Scotland counts the cost of winter potholes
Scotland's council's have spent tens of thousands in claims for compensation after the coldest winter for decades left the country's roads pitted with potholes.
Maintenance costs for repairs, gritting and snow ploughs also soared.
Aberdeenshire Council had one of the highest bills for maintenance, which shot up from £1.65m from November to March to £7.7m.
Hundreds of people claimed for injury and damage because of poor roads.
Glasgow spent £4m, almost double its usual bill of £2.5m on road maintenance and had double the number of compensation claims at 544.
Midlothian Council also saw its claims double to 75. East Lothian Council said it had already paid out £10,000 in compensation.
Edinburgh City Council said its road maintenance bill was more than £3m.
Transport convenor Gordon Mackenzie said lessons had been learned after what happened this winter and local authorities will be better prepared in future.

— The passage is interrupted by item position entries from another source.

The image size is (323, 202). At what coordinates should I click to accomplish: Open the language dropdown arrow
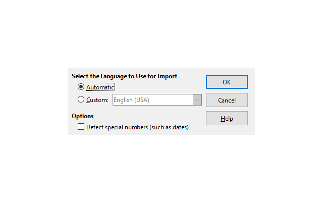click(x=197, y=100)
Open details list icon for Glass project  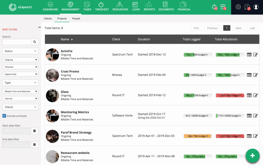coord(249,95)
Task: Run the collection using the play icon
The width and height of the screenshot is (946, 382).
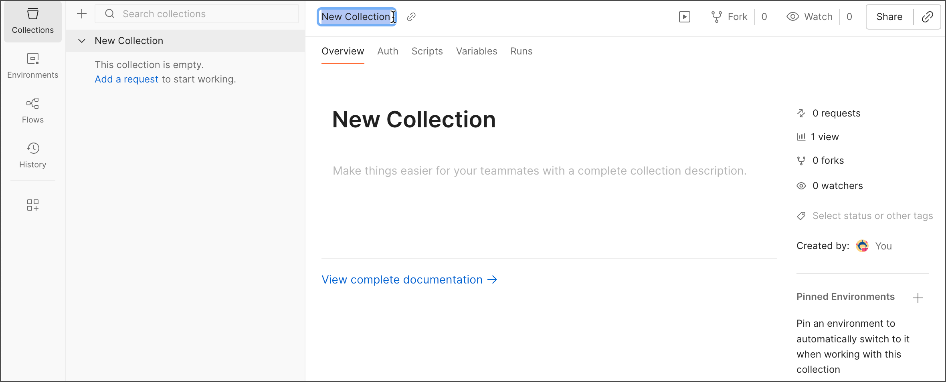Action: point(684,16)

Scottish Borders Council said its bill was more than £4m and put the cost of permanent repairs at £8m.
Fife Council saw its bill increase by more than £2m with 159 claims for injuries or damaged vehicles caused by the bad weather. Thirteen of those were settled.
Renfrewshire Council received just under 200 claims for damage to vehicles during the cold snap. Thirty-eight of those were settled at a cost of more than £5,000.
Angus Council put its bill at just under £3m. It had 129 claims, seven of which were paid out a cost of just under £1,000.
Twenty-six councils were questioned by the Press Association between May and June this year. They discounted introducing a "snow-levy" tax to help pay for additional cost of the harsh winter.